## [Task]
Can you edit these records so that "Instruction" becomes "Command" wherever it appears, change nothing else, and give them back without the pictures?

## [Records for pointing to text and elements]
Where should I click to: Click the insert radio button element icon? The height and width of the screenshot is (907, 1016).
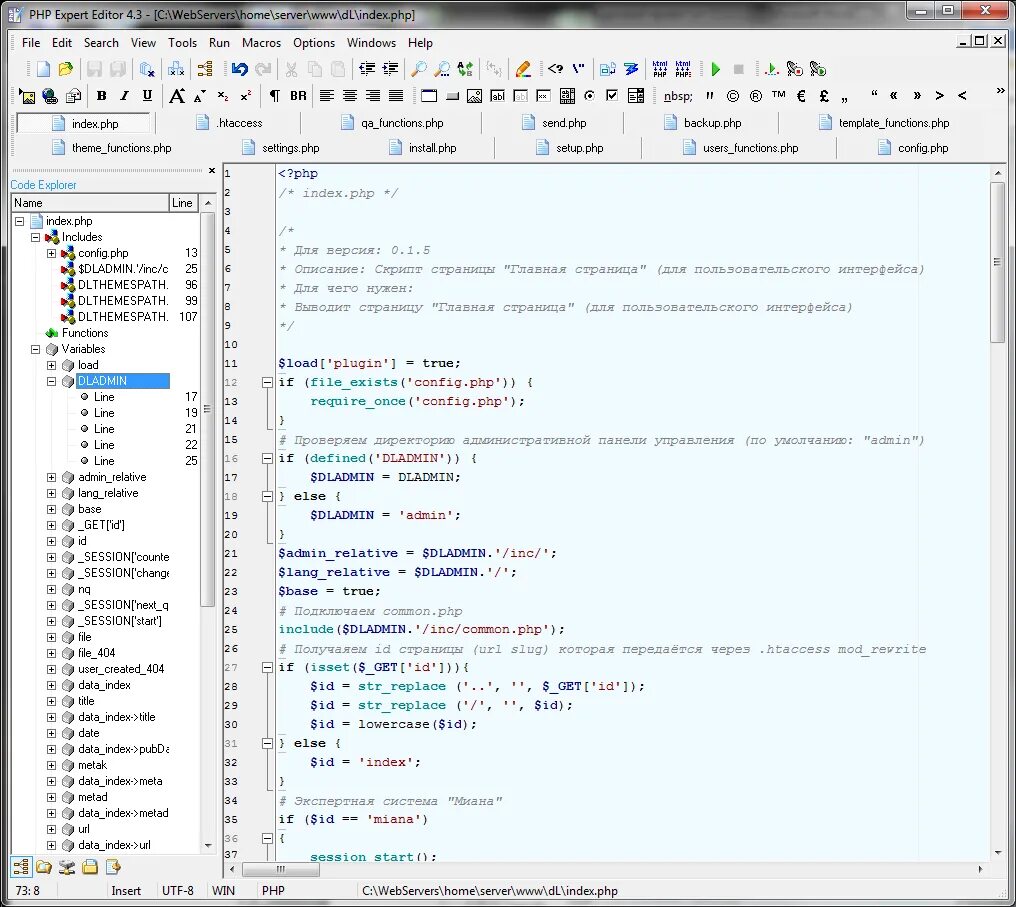[x=589, y=96]
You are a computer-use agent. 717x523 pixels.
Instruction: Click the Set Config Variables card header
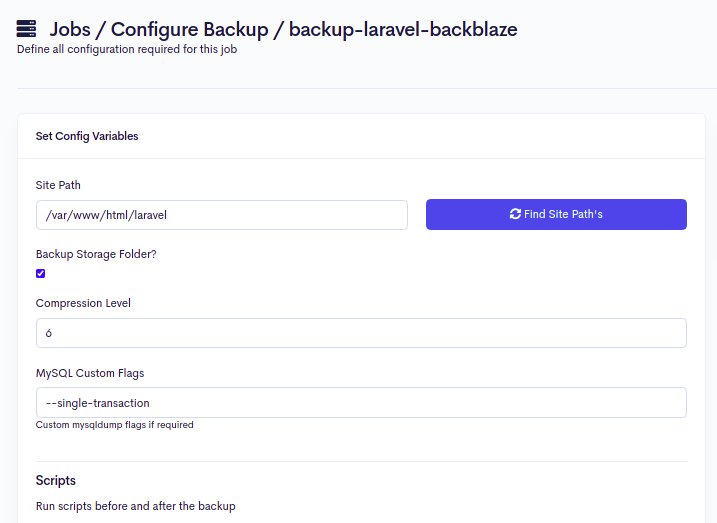pos(87,136)
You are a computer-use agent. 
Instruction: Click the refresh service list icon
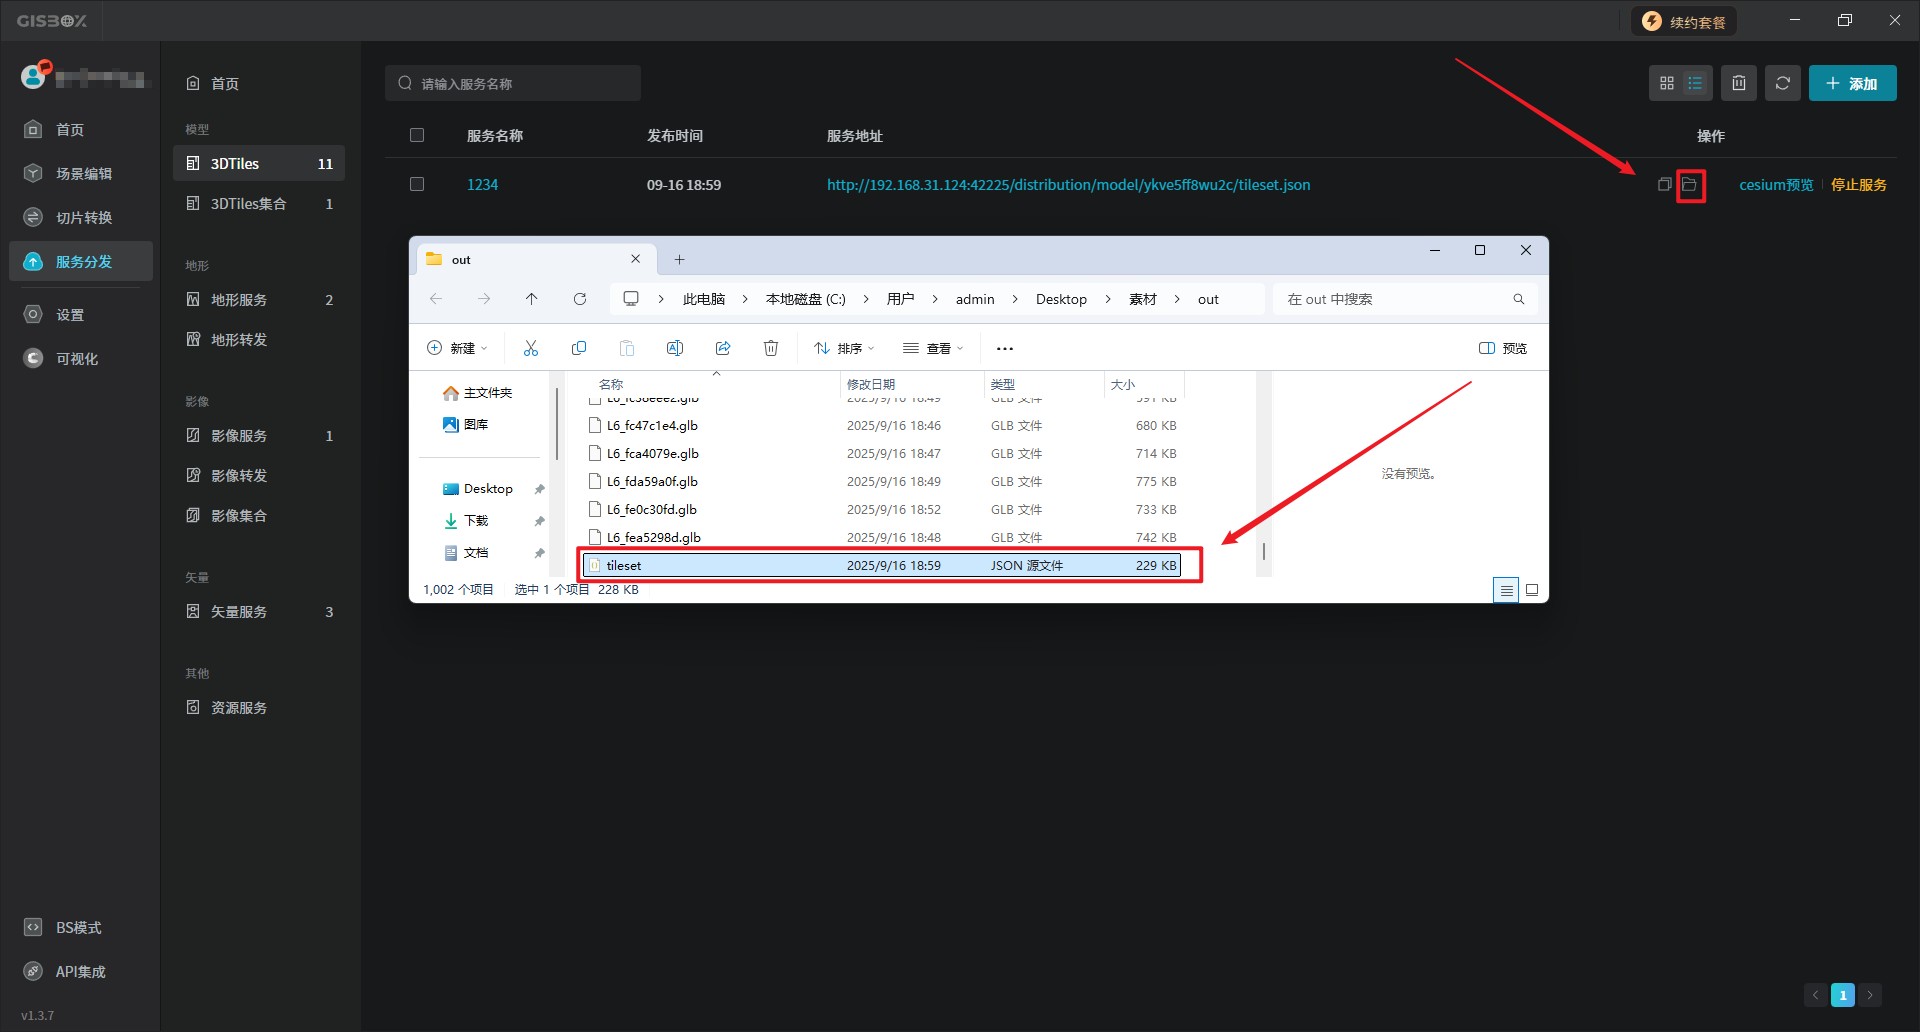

## [Worked answer]
Where should I click to: Click the insert radio button element icon? The height and width of the screenshot is (907, 1016).
[x=589, y=96]
You are a computer-use agent. 717x523 pixels.
Command: Click the Set Config Variables card header
pos(87,136)
You are a computer-use agent. 
Command: Click the refresh service list icon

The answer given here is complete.